Scroll untuk membaca artikel
Tri Apriyani | Rico Andreano Fahreza
gambar ilustrasi kehancuran dunia/pixabay.com

Akhir nasib dunia dengan petuah akan malapetaka penuh kehancuran yang memberi amar perintah bagi segenap makhluk dunia. Yang tak lama lagi menginjak pada kiamat yang besar. Kala itu bumi berguncang amat bengis nan dahsyat dengan muntahan seisi perut bumi. Yang beterbangan seluruh gunung dengan muntahan lava pijar. Lautan naik menuju daratan menggulung seluruh yang dilaluinya.

Nasib dunia yang sudah ditakdirkan berakhir dengan matinya seluruh kehidupan yang nyata. Sangkakala ditiupkan begitu maha dahsyat dengan seluruh guncangan yang hebat. Takdir Illahi atas segala kuasa-Nya yang telah mengakhiri seluruh kehidupan dunia.

Bertabrakan bumi dengan seluruh planet beserta hamparan galaksi. Menjadi garisan akhir kehidupan seluruh alam raya. Tak ada yang tersisa sekalipun. Lenyap seketika alam raya. Seluruh makhluk telah lenyap tak tersisa setitikpun. Kemudian berseru akan kebangkitan kembali setelah kehancuran dunia dan seisinya. 

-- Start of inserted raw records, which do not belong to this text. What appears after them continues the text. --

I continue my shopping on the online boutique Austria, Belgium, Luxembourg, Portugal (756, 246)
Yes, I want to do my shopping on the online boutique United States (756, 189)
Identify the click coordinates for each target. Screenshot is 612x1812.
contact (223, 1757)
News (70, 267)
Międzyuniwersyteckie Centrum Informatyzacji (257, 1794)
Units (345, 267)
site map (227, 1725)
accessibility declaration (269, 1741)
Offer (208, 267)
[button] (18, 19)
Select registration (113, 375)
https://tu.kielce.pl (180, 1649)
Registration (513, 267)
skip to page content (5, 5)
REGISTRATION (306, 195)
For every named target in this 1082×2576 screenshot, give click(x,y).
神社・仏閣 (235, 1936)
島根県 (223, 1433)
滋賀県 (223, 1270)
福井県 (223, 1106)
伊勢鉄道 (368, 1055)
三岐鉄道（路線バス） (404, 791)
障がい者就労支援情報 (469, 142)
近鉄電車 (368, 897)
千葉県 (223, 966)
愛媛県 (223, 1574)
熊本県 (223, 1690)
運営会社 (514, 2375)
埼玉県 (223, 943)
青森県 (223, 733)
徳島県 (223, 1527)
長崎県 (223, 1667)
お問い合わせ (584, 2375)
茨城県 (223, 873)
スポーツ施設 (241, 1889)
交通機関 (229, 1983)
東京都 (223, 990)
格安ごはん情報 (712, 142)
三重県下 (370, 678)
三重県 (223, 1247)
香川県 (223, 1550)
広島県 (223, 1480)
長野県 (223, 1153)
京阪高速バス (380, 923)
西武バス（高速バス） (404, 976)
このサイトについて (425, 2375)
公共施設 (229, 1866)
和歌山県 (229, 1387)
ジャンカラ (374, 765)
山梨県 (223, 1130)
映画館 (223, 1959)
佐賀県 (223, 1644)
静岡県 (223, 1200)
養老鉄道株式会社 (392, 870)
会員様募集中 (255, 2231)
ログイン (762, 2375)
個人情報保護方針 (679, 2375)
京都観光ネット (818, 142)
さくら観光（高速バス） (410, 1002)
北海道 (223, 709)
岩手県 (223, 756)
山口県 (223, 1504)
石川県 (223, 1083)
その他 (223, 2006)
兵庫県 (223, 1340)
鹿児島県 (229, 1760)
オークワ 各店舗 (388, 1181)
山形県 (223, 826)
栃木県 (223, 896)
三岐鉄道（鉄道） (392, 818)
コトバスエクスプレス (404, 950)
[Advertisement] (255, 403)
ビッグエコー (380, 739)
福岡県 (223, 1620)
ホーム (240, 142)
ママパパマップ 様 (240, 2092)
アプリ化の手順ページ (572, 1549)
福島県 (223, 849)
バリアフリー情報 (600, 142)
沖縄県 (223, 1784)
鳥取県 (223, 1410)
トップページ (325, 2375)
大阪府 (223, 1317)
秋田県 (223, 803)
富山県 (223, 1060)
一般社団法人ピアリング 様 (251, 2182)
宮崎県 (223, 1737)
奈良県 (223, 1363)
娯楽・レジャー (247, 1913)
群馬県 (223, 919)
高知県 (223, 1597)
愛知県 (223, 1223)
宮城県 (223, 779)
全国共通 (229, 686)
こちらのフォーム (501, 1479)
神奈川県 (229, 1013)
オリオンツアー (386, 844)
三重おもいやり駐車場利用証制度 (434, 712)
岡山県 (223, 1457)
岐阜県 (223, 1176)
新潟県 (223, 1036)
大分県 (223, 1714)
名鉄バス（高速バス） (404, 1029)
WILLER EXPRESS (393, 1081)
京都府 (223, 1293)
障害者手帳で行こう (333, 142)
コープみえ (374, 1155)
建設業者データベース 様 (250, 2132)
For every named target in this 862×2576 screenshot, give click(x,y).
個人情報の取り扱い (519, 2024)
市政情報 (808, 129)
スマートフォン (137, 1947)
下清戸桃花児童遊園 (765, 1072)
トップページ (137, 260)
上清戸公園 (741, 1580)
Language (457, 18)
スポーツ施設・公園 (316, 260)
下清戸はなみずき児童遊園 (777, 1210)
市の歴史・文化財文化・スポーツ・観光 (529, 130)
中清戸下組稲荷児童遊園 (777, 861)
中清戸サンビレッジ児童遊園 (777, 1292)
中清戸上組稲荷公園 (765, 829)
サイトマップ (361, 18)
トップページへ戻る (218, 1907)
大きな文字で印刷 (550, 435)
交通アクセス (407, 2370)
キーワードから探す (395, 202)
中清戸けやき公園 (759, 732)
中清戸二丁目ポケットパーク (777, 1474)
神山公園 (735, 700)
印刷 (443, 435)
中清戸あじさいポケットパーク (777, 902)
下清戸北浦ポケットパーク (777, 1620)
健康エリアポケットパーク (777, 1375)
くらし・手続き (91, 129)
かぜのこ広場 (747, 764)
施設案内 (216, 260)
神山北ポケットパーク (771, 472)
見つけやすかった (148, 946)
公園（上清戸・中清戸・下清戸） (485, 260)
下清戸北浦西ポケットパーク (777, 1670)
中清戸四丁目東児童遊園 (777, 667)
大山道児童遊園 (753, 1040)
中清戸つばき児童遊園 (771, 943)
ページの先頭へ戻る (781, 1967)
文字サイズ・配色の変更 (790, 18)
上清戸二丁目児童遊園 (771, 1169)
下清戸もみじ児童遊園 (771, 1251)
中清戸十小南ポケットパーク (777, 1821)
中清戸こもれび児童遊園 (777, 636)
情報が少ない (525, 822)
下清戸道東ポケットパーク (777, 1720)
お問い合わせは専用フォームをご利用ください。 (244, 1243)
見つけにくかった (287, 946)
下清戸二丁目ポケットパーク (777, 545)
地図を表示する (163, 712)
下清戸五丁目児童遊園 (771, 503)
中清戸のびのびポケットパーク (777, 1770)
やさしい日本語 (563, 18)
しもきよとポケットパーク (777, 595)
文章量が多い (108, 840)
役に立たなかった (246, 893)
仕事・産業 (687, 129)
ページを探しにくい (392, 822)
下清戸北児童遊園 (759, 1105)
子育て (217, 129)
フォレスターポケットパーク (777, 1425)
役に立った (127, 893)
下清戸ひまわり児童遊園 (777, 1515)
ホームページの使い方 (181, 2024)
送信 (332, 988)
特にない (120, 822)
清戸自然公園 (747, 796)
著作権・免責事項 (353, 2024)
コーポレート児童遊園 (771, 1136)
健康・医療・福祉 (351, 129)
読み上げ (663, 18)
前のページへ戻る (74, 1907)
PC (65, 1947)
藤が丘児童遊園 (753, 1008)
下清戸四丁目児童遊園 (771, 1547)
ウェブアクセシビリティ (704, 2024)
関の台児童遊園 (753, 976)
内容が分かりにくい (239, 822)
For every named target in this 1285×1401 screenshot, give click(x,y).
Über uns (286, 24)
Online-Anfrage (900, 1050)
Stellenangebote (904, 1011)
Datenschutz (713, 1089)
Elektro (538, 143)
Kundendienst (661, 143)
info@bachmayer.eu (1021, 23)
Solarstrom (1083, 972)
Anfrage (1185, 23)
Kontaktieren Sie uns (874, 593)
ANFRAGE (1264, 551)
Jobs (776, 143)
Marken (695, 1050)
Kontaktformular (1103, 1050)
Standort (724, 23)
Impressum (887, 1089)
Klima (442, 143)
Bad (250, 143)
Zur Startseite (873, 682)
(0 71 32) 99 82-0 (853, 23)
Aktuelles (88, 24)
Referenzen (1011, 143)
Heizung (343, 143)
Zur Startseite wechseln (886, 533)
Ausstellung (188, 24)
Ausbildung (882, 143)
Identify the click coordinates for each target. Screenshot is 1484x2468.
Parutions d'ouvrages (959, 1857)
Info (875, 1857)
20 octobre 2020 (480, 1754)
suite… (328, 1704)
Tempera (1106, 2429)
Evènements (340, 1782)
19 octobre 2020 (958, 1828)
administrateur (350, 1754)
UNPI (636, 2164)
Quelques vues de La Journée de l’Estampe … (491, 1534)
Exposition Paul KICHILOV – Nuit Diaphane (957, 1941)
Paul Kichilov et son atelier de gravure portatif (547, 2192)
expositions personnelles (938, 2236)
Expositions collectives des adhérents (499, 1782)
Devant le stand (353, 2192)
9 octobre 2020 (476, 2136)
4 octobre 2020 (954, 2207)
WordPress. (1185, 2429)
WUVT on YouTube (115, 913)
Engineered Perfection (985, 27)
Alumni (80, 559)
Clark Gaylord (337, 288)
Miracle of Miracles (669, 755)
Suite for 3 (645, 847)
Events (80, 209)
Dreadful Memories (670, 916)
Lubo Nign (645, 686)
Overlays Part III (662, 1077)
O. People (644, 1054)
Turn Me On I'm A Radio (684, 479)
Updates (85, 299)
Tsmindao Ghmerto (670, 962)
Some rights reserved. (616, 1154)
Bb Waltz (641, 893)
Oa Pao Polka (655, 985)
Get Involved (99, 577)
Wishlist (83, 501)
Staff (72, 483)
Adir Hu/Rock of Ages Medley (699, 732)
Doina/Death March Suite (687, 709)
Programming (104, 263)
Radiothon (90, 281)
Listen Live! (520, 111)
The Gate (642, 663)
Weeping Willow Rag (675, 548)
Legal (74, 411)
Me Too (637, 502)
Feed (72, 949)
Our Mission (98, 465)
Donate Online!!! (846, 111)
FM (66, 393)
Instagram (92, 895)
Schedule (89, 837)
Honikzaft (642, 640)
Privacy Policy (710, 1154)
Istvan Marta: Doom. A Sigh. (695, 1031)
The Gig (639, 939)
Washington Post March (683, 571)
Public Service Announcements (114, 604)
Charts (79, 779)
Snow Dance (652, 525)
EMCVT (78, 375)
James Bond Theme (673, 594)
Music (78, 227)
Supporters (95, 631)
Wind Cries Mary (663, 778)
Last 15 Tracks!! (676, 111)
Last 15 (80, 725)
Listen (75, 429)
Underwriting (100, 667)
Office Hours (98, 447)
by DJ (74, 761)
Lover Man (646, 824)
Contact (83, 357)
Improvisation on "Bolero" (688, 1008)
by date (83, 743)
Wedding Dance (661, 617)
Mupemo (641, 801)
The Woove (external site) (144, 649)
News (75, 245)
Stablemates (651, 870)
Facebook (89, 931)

Segenap makhluk serentak dibangkitkan dalam alam padang mahsyar. Yang amat panas dalam terik panas matahari. Yang mencapai satu jengkal jaraknya. Seketika manusia-manusia menjadi ketakutan saling menangisi satu sama lain. Sembari memohon perlindungan antara manusia. 

Namun tak ada satupun manusia yang mampu memberikan naungan padang mahsyar yang amat panas. Semua saling mencari naungan masing-masing. Tak ada satupun yang saling peduli dengan sesama manusia. Alam padang mahsyar seketika menjadi lautan seluruh manusia yang telah bangkit dalam langkah kehidupan kekal akhirat.